Friday, July 29, 2011

An unexpected treasure

Something completely unanticipated happened today. I received a note from Virginia Hamilton Adair's daughter, Kappa Waugh. I hadn't heard from Kappa for 5 years or more. With the note came an added surprise.
     You may know that Virginia--poet and professor--was important in my Chaucer process. Actually, Virginia was essential; without her I would never have written a word. When some considered my ideas foolish, she found them "fascinating." A new viewpoint adds life. When my senior project, an effort of considerable research, was perceived as "seeing things that aren't there," she found it enthralling. The freshest idea she'd seen in years. When a paper I'd written was accepted to be read at a literary conference, it was she who arranged a practice run-through in front of a group of her friends at her home. When I finished they asked questions! I hadn't expected that.
     Her interest never flagged. When I reported that Chaucer's 600th anniversary in the year 2000 had stirred up little excitement in the literary world, she said, "We need to have a Chaucer contest." And we did, indeed, under the auspices of The Chaucer Society. The question to be answered in 500 words or less was "Why, after 600 years, are we still studying the works of Chaucer?" (The winning essay is on my website CelebrateChaucer.com. Click "About Celebrations.")
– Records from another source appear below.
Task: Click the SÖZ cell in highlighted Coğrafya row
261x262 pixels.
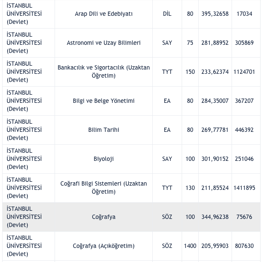Action: click(x=167, y=217)
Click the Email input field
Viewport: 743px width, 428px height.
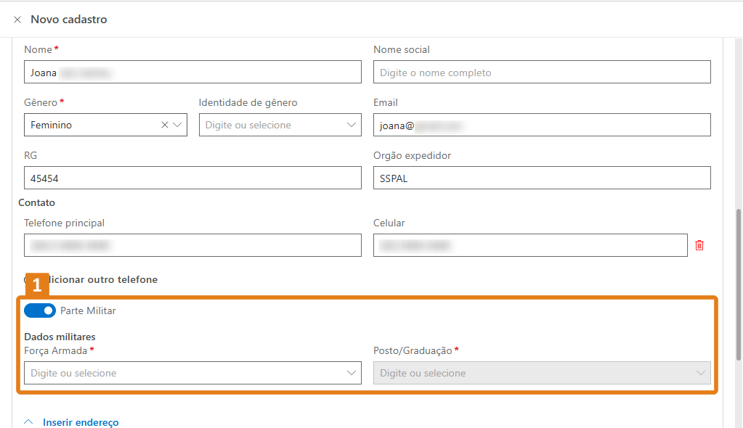click(541, 125)
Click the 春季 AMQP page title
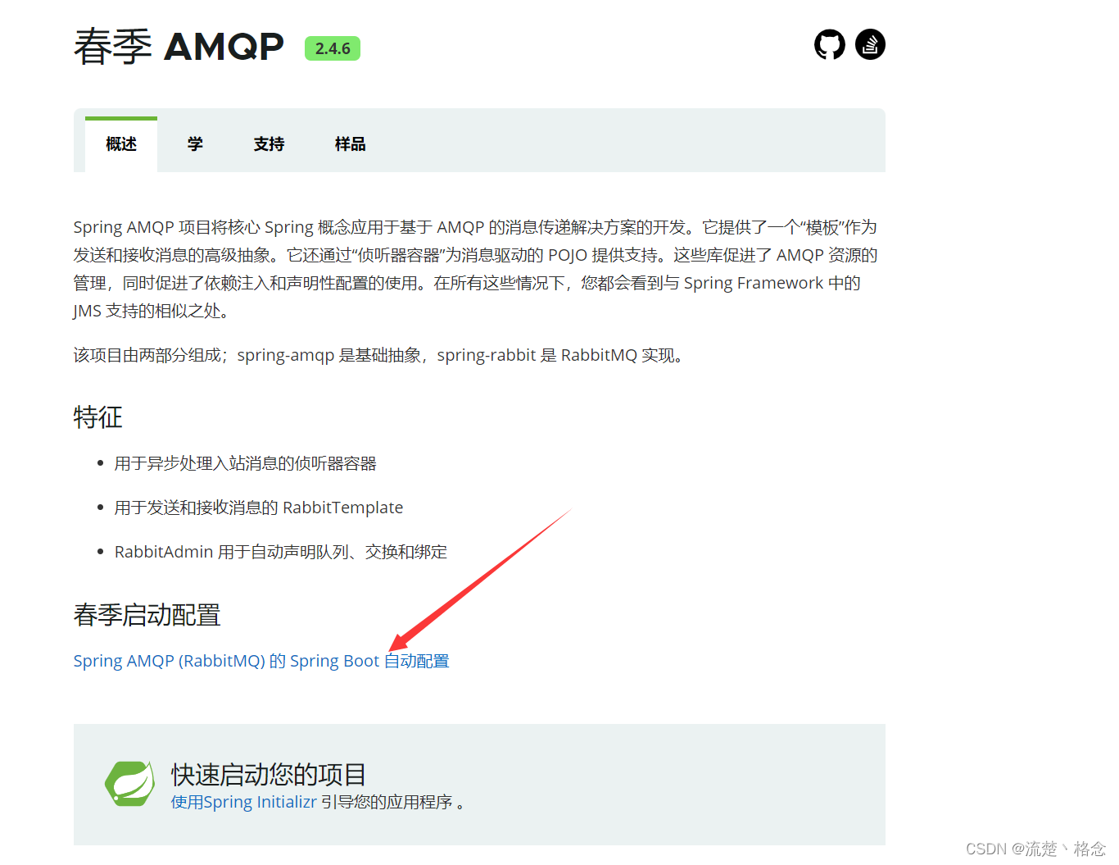Screen dimensions: 1119x865 click(x=177, y=47)
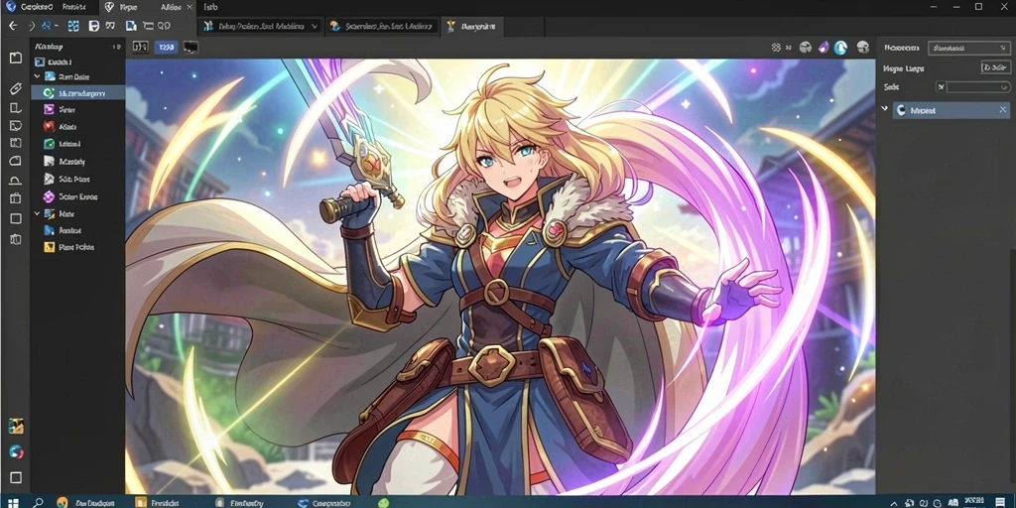Click the purple droplet icon above canvas
The width and height of the screenshot is (1016, 508).
[x=823, y=47]
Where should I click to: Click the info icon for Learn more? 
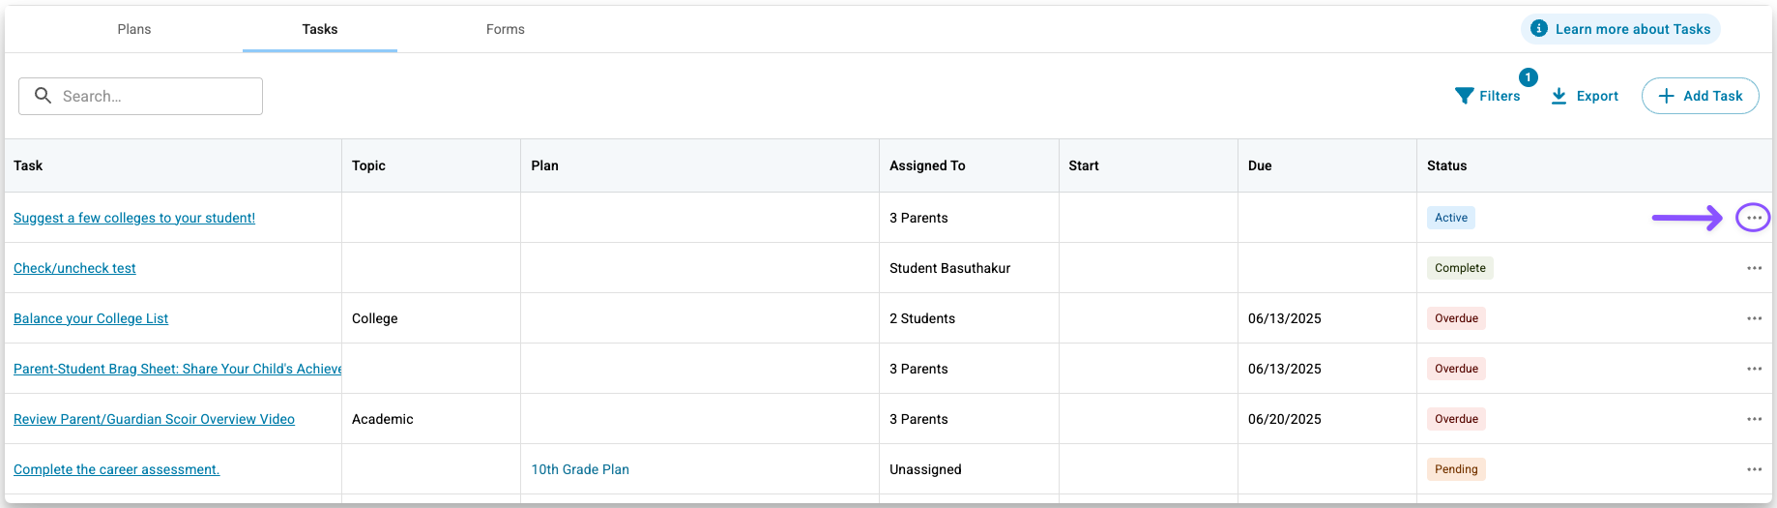pyautogui.click(x=1538, y=29)
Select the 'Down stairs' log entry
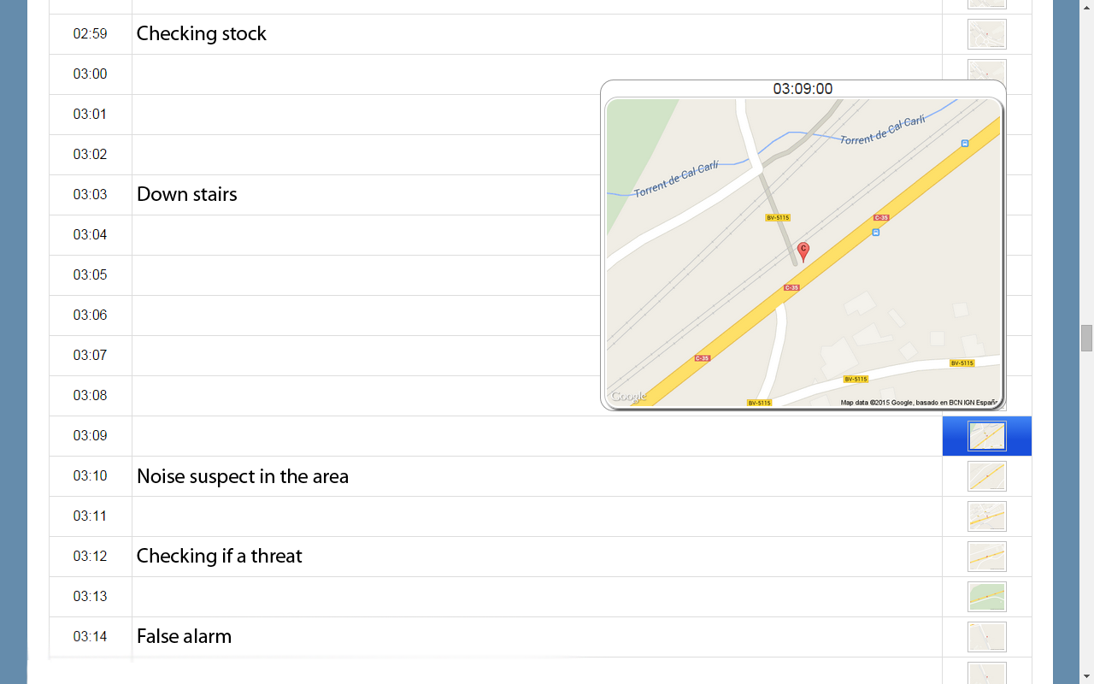Image resolution: width=1094 pixels, height=684 pixels. [186, 194]
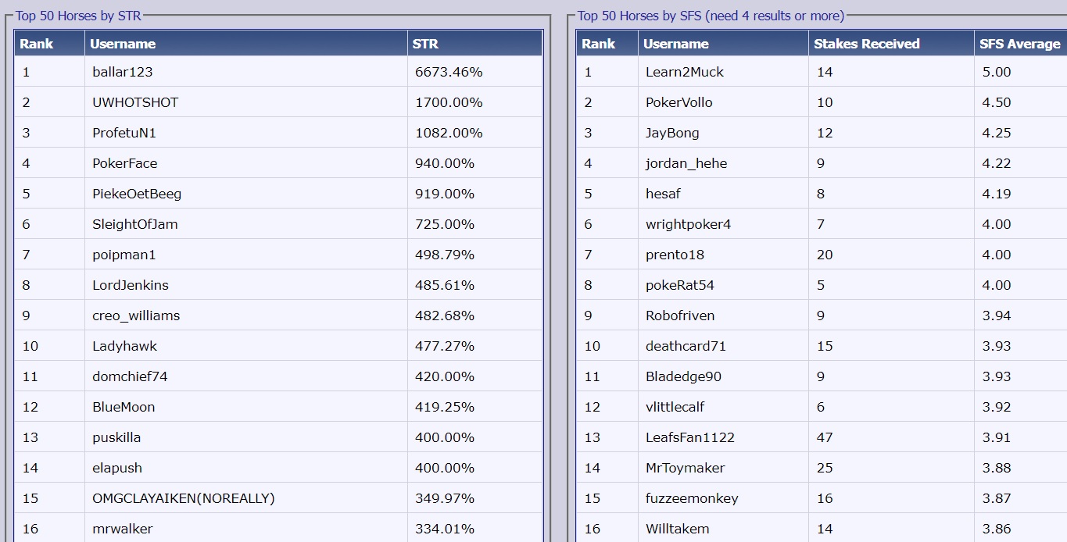Open PiekeOetBeeg username entry
The image size is (1067, 542).
click(x=137, y=194)
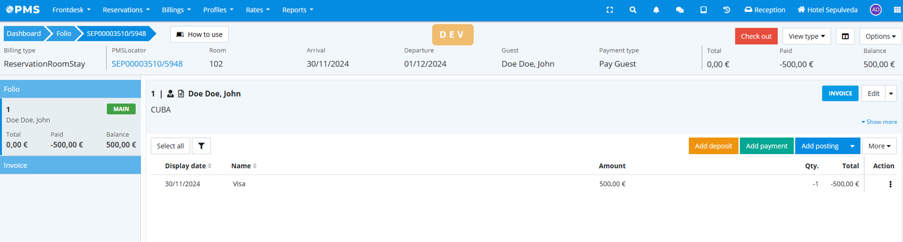This screenshot has height=242, width=903.
Task: Click the history clock icon
Action: [726, 10]
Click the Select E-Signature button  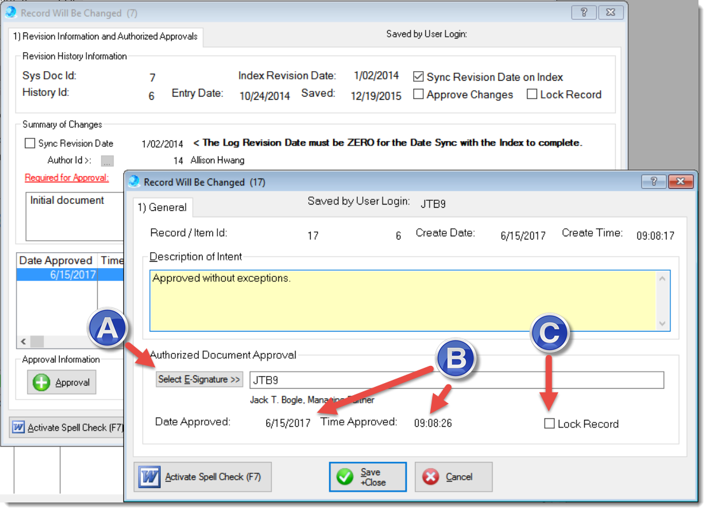[200, 379]
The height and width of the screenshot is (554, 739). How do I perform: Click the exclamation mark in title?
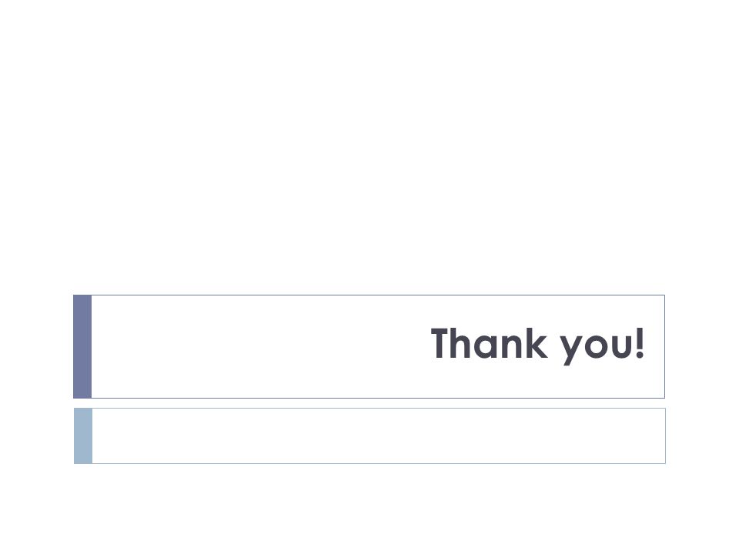(640, 343)
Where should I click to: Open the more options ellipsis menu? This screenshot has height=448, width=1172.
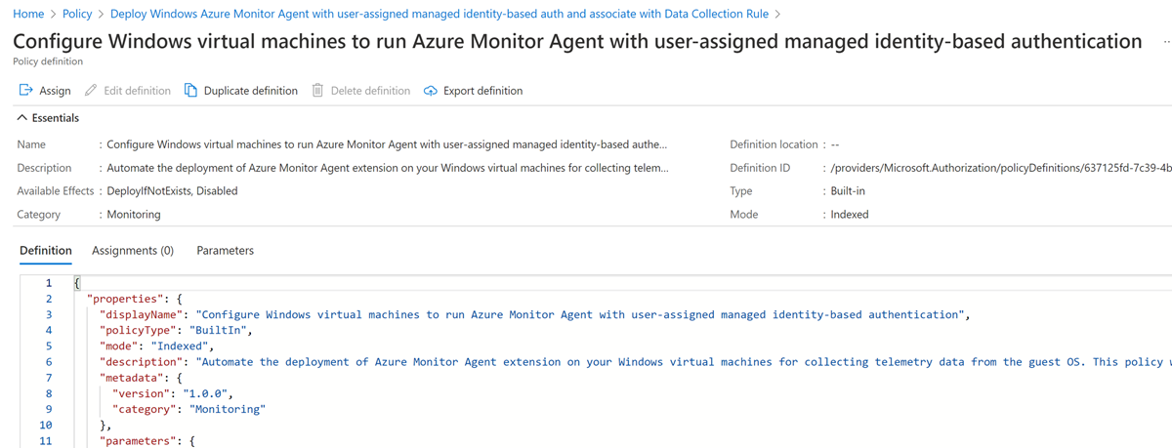(1166, 43)
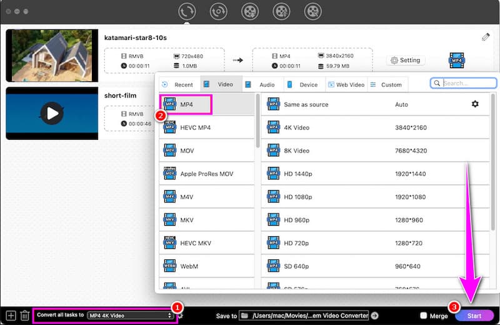Open custom settings gear for Same as source
500x325 pixels.
coord(474,104)
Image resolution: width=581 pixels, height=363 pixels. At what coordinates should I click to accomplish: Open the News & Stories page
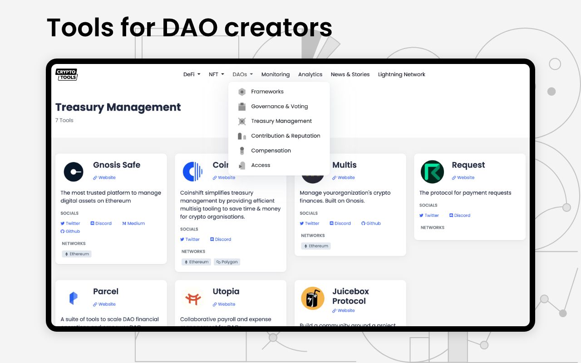point(350,74)
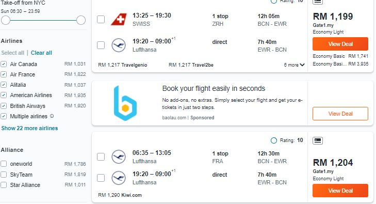Click the Rating 10 circle icon in the Lufthansa result

(273, 140)
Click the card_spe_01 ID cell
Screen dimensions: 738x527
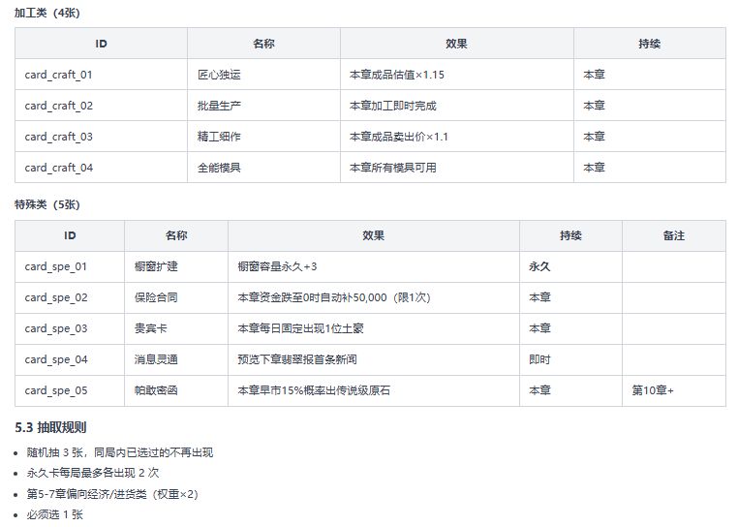pos(70,266)

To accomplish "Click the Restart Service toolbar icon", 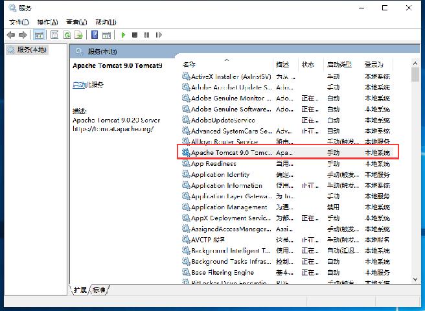I will coord(159,35).
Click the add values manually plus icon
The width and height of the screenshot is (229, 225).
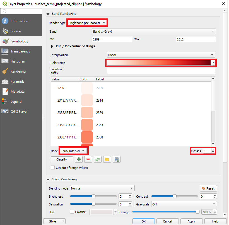79,159
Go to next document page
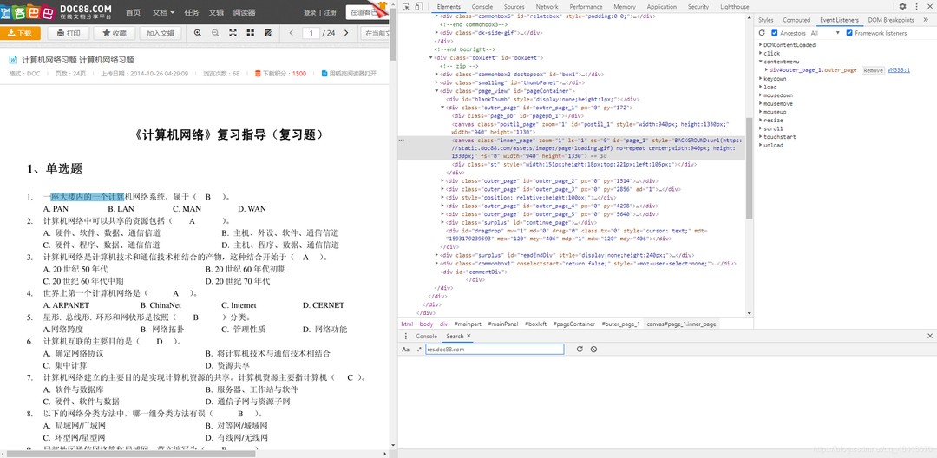Screen dimensions: 937x458 [x=347, y=33]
     Even after Virginia lost her sight, she continued to write poetry every day on her portable typewriter. She was "discovered" in her 80s and produced 3 books of poems.
      When my Chaucer books were published I read them to her--a chapter or two each week. Twice she astonished me by anticipating the message Chaucer had hidden. Once her insight proved hilarious; and once she sensed the horror he had concealed.
     Virginia departed this life a few years ago. Not since that time had I heard from her daughter, until today. Folded with her note was a little lapel pin decorated with heraldic images and the words Ave Mater Anglia--Canterbury. It had belonged to Virginia. Kappa's note closed with: It seems right you should have it. What a kind thought! What an unexpected treasure!